Quote from: Spotted Horses on November 16, 2025, 10:46:22 PMThe crux of it, God instructs man to "subdue" the earth. All of the Earth, including the beasts of the sea and the land, the plants that bear seeds or fruits containing seed are there for man's benefit.

It's setting humans apart from the rest of Nature, whereas all life forms - including humans - evolved from a common ancestral single celled organism and have shared the atoms of Earth since its formation. The "pagan/indigenous" attitude of kinship with other animals and treating them with respect is in that sense more appropriate, we are all part of a larger ecosystem.

San Antone

Quote from: Spotted Horses on November 16, 2025, 10:46:22 PMYou don't have to argue it, it is explicitly stated in the scripture. But it did not start with the Christians. It goes back to The Torah, Genesis, Book I. It was the sixth day.

1:26. And God said, Let us make man in our image, after our likeness: and let them have dominion over the fish of the sea, and over the fowl of the air, and over the cattle, and over all the earth, and over every creeping thing that creepeth upon the earth.

1:27. So God created man in his own image, in the image of God created he him; male and female created he them.

1:28. And God blessed them, and God said unto them, Be fruitful, and multiply, and replenish the earth, and subdue it: and have dominion over the fish of the sea, and over the fowl of the air, and over every living thing that moveth upon the earth.

(King James Version, since it is the most poetic.)

The crux of it, God instructs man to "subdue" the earth. All of the Earth, including the beasts of the sea and the land, the plants that bear seeds or fruits containing seed are there for man's benefit.

It is a peculiarity of the Torah that after the creation myth set forth in Chapter 1, a second creation myth is set forth in Chapter 2. Evidently when they compiled the Torah they couldn't decide which one to include, so they pasted in both. In the Chapter 1 version male and female are made at the same time, after cattle.
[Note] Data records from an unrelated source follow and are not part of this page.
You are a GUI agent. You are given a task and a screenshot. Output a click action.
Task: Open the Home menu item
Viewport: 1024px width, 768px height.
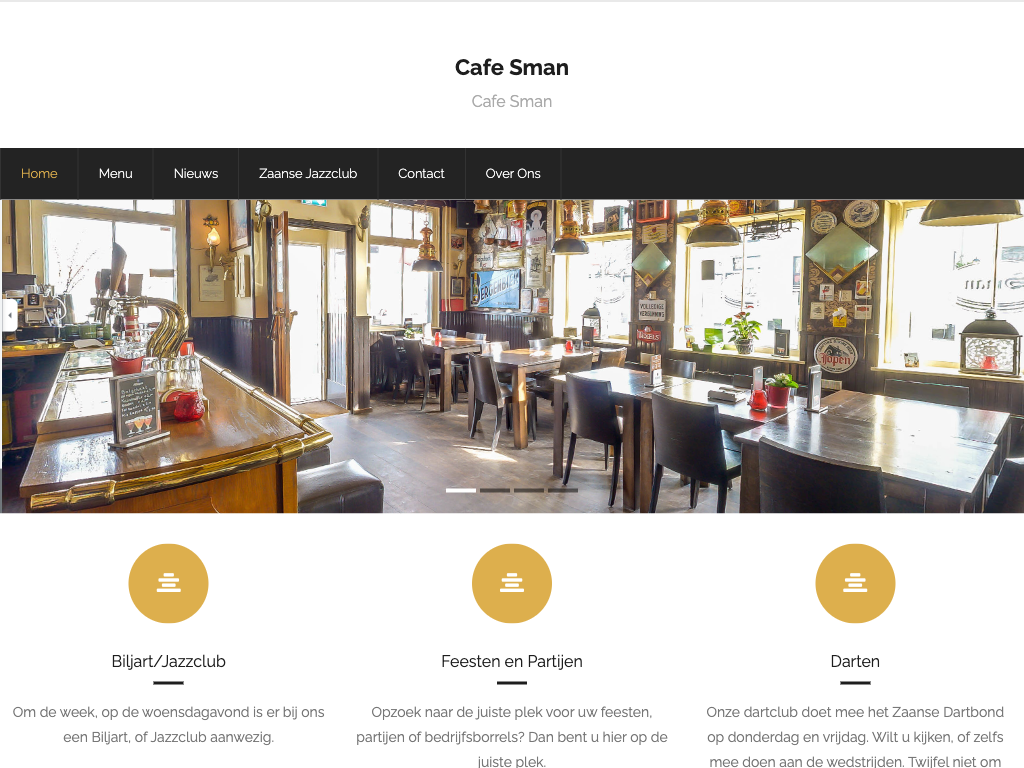click(x=39, y=174)
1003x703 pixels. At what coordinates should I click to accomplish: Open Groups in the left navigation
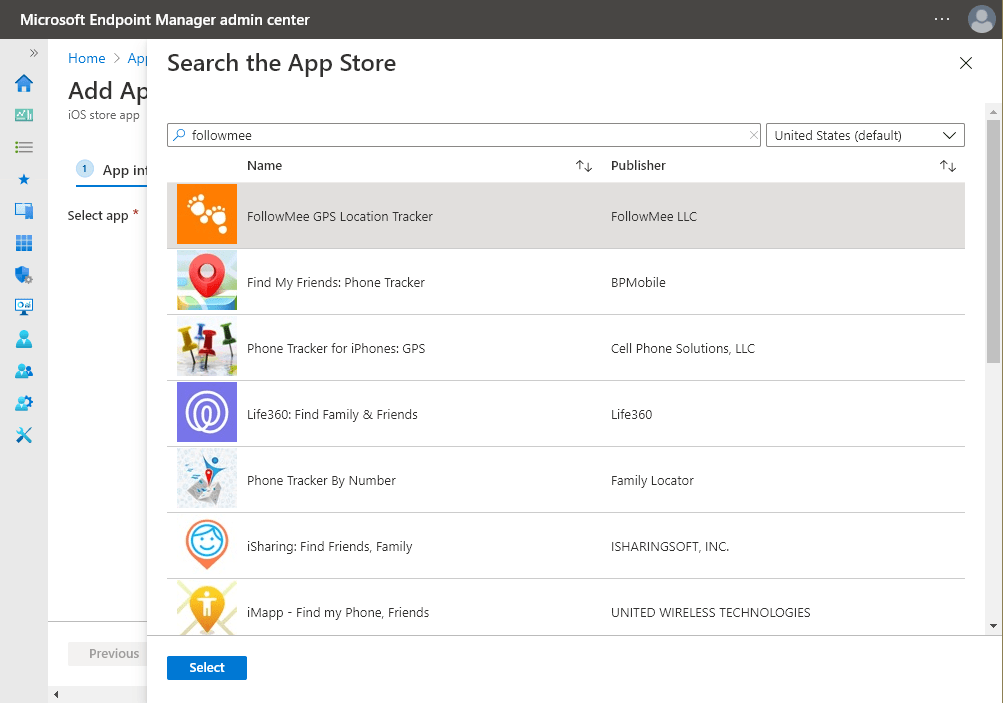click(23, 371)
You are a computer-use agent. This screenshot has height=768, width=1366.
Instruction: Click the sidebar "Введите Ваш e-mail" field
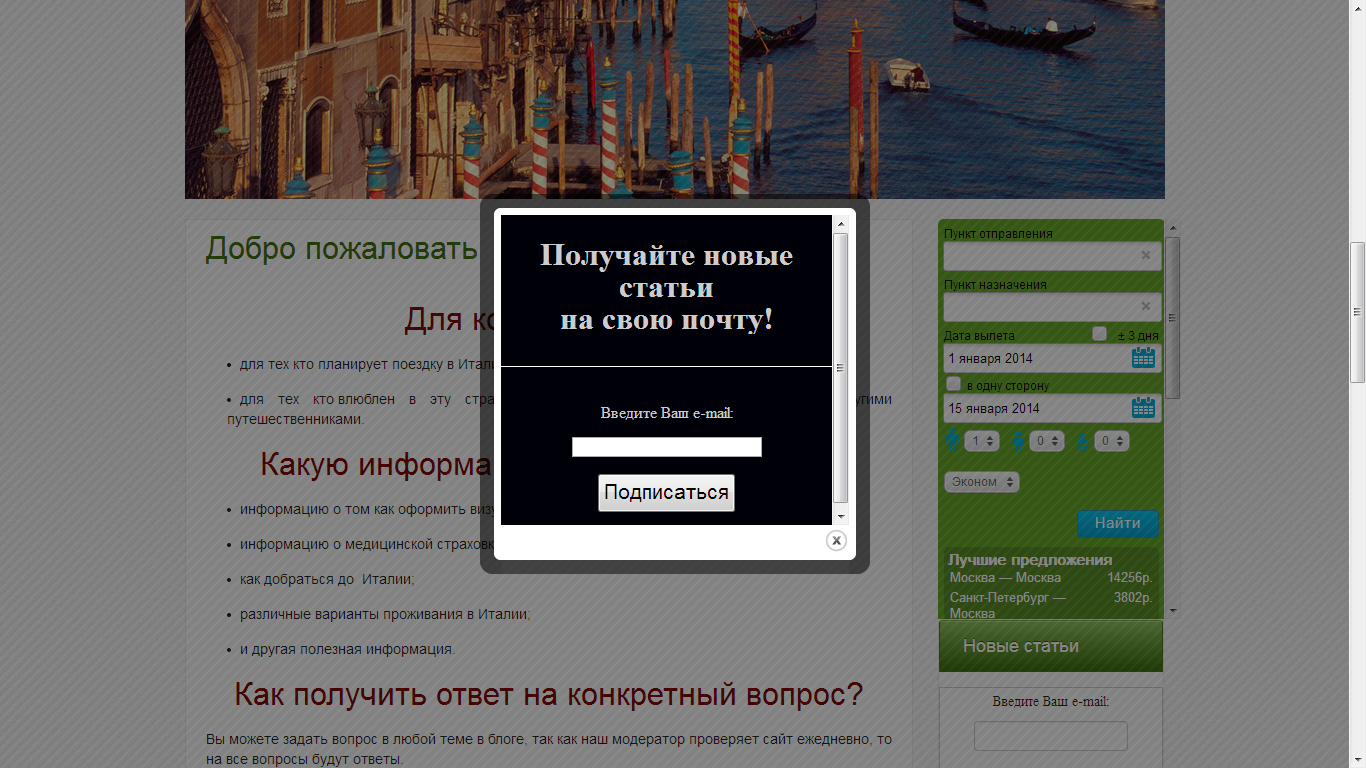coord(1049,735)
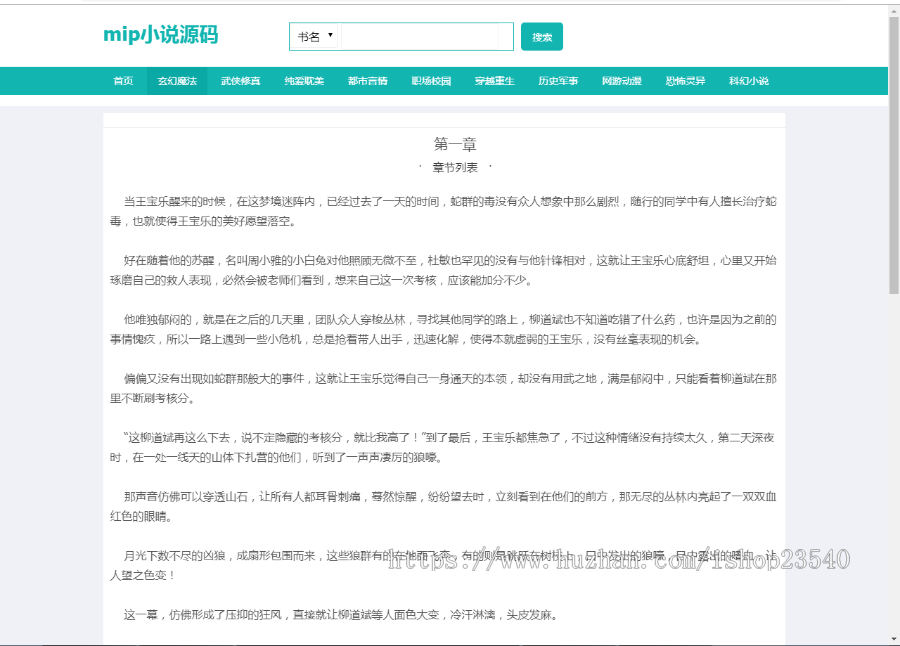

In the Chapter 2 version Adam is made before the cattle and Eve is made from Adam's rib after the cattle are found to provide inadequate companionship (apparently Adam didn't hit it off with the cattle). But the motif where creation serves at Man's pleasure appears.
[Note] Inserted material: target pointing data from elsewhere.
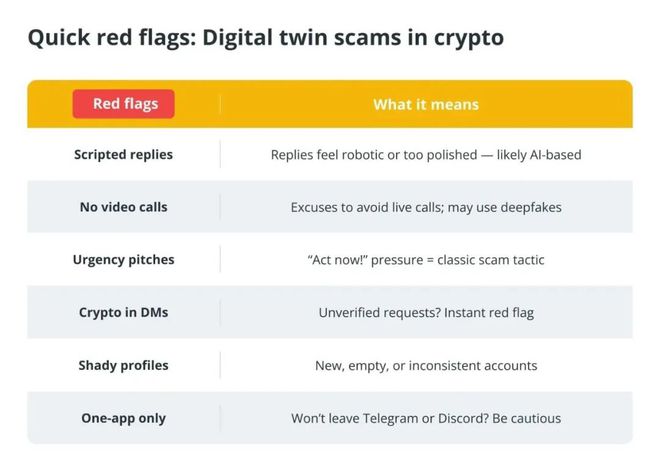The height and width of the screenshot is (459, 660).
Task: Select the 'Crypto in DMs' row label
Action: click(123, 312)
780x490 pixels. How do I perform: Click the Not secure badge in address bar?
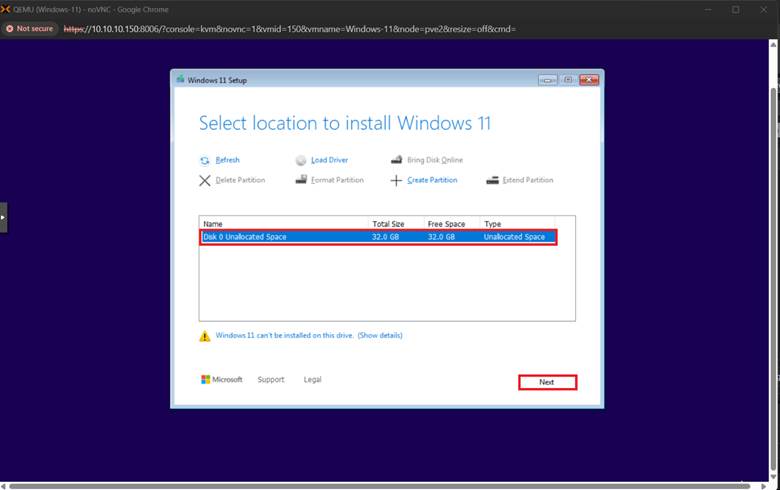coord(31,29)
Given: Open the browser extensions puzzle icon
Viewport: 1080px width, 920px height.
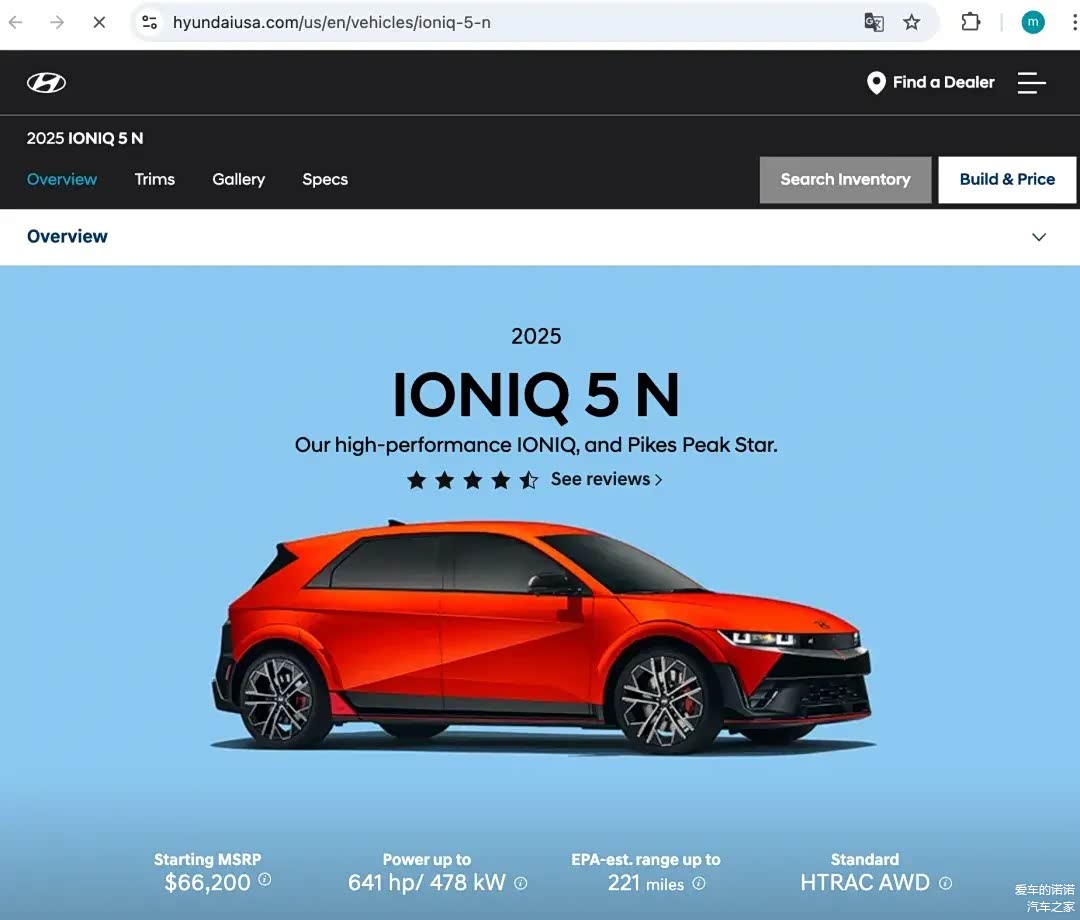Looking at the screenshot, I should 970,22.
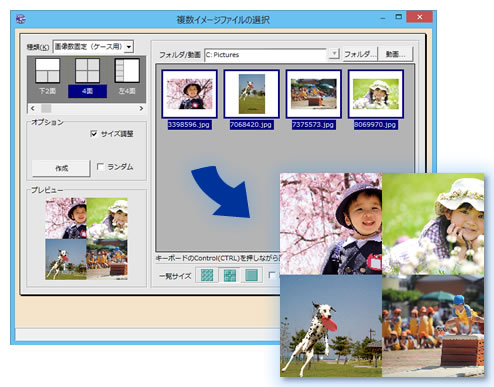Screen dimensions: 494x387
Task: Click the C: Pictures folder path field
Action: point(266,54)
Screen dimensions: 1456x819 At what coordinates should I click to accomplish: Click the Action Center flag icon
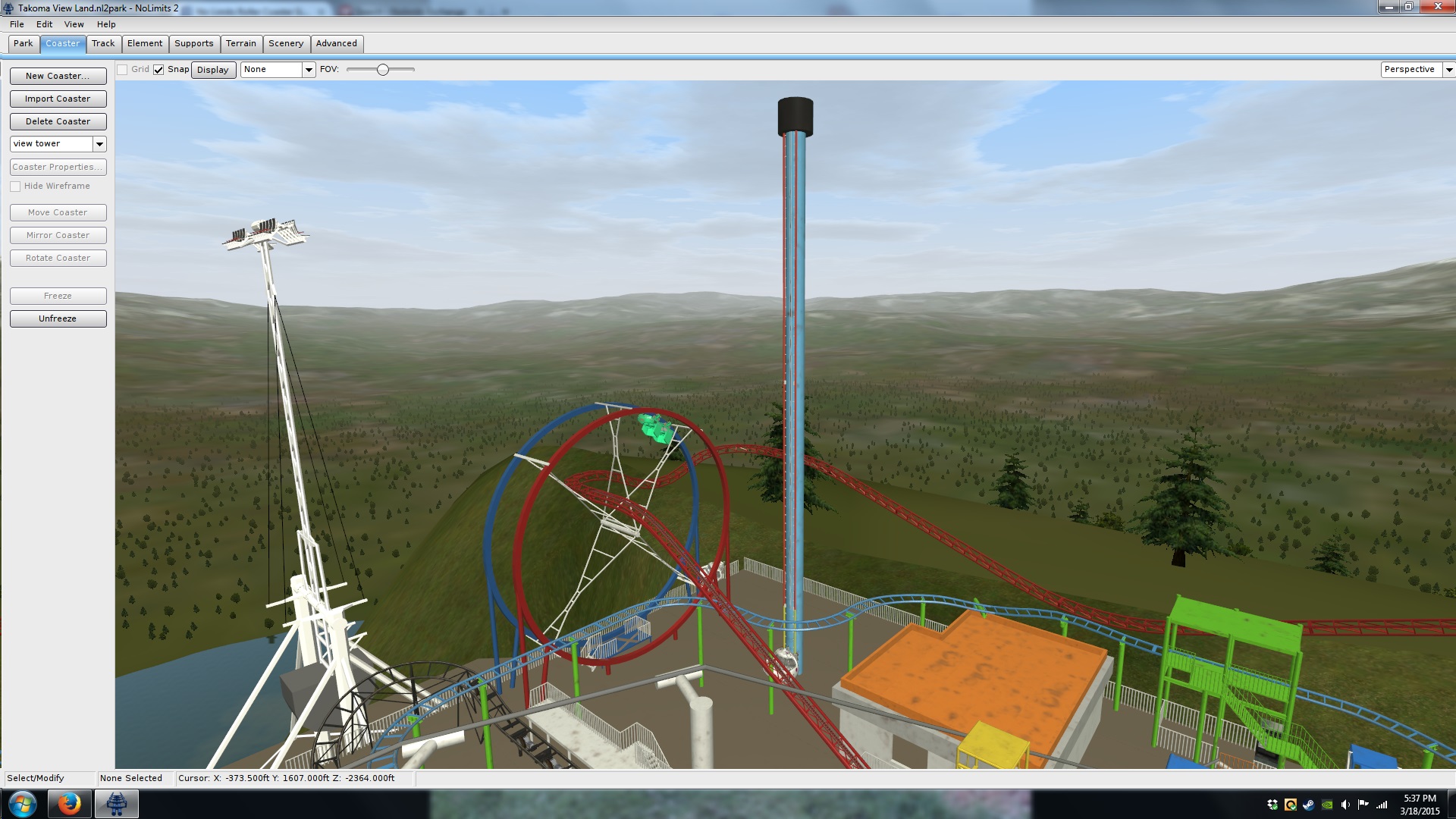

2:19, And out of the ground the LORD God formed every beast of the field, and every fowl of the air; and brought them unto Adam to see what he would call them: and whatsoever Adam called every living creature, that was the name thereof.

2:20, And Adam gave names to all cattle, and to the fowl of the air, and to every beast of the field; but for Adam there was not found an help meet for him.

So it goes back to Genesis, and I have heard fundamentalist Christian cite these passages to argue that Man's rapacious treatment of Nature is explicitly authorized by god.





Not really.  As someone who attended Orthodox synagogue for 13 years I heard those verses interpreted more like this: 

In the Torah, humanity's dominion over nature is best understood through the concept of stewardship, not absolute power. The Hebrew words used are key: radah (to rule or have dominion) from Genesis 1:28 is tempered by le'ovdah (to serve/work) and leshomrah (to guard) from Genesis 2:15, creating a mandate to manage and protect the Earth responsibly on behalf of God. This means that while humans are given authority, they are also tasked with caring for creation, using resources wisely, and treating all living things with respect.

Relying only on English translations of the bible often produces inaccuracies.